Work instructions ▸ Reproduce the full set of records verbatim.
___ Data to process ___
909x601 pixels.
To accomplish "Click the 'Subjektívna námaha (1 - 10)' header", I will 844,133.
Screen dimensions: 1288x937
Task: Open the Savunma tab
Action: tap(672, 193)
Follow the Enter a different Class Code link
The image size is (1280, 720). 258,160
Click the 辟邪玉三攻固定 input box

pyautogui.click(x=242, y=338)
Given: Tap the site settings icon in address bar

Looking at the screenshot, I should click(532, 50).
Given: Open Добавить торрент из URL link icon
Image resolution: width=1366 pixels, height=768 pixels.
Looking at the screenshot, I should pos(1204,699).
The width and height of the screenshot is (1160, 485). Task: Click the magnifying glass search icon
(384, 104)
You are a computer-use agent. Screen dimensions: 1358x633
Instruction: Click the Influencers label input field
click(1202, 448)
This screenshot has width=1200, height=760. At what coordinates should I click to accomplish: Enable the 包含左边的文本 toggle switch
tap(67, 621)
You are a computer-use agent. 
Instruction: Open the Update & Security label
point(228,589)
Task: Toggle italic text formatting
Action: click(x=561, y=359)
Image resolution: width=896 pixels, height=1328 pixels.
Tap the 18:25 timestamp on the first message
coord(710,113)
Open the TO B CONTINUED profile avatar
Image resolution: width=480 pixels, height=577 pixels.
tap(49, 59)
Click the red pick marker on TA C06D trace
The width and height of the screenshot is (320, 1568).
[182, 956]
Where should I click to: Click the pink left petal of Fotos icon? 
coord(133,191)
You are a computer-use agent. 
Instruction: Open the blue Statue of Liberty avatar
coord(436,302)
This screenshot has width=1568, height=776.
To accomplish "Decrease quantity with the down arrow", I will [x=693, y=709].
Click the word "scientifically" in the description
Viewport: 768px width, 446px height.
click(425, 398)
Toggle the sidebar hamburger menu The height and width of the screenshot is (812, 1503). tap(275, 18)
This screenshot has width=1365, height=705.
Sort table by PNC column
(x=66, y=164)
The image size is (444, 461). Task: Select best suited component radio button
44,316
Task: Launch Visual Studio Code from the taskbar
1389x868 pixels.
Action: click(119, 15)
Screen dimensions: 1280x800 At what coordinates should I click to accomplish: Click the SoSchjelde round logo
___
Problem solution ▸
909x601 pixels.
To accomplish "Click the 'Subjektívna námaha (1 - 10)' header", I will 844,133.
Screen dimensions: 1288x937
Task: Open the Savunma tab
Action: tap(672, 193)
Follow the Enter a different Class Code link
The image size is (1280, 720). 258,160
Click the 辟邪玉三攻固定 input box

pyautogui.click(x=242, y=338)
Given: Tap the site settings icon in address bar

Looking at the screenshot, I should click(532, 50).
Given: Open Добавить торрент из URL link icon
Image resolution: width=1366 pixels, height=768 pixels.
Looking at the screenshot, I should pos(1204,699).
The width and height of the screenshot is (1160, 485). Task: Click the magnifying glass search icon
(384, 104)
You are a computer-use agent. Screen dimensions: 1358x633
Instruction: Click the Influencers label input field
click(1202, 448)
This screenshot has width=1200, height=760. At what coordinates should I click to accomplish: Enable the 包含左边的文本 toggle switch
tap(67, 621)
You are a computer-use agent. 
Instruction: Open the Update & Security label
point(228,589)
Task: Toggle italic text formatting
Action: click(x=561, y=359)
Image resolution: width=896 pixels, height=1328 pixels.
Tap the 18:25 timestamp on the first message
coord(710,113)
Open the TO B CONTINUED profile avatar
Image resolution: width=480 pixels, height=577 pixels.
tap(49, 59)
Click the red pick marker on TA C06D trace
The width and height of the screenshot is (320, 1568).
[182, 956]
Where should I click to: Click the pink left petal of Fotos icon? 
coord(133,191)
You are a computer-use agent. 
Instruction: Open the blue Statue of Liberty avatar
coord(436,302)
This screenshot has width=1568, height=776.
To accomplish "Decrease quantity with the down arrow", I will [x=693, y=709].
Click the word "scientifically" in the description
Viewport: 768px width, 446px height.
click(425, 398)
Toggle the sidebar hamburger menu The height and width of the screenshot is (812, 1503). tap(275, 18)
This screenshot has width=1365, height=705.
Sort table by PNC column
(x=66, y=164)
The image size is (444, 461). Task: Select best suited component radio button
44,316
Task: Launch Visual Studio Code from the taskbar
1389x868 pixels.
Action: click(119, 15)
Screen dimensions: 1280x800 At what coordinates should I click to accomplish: Click the SoSchjelde round logo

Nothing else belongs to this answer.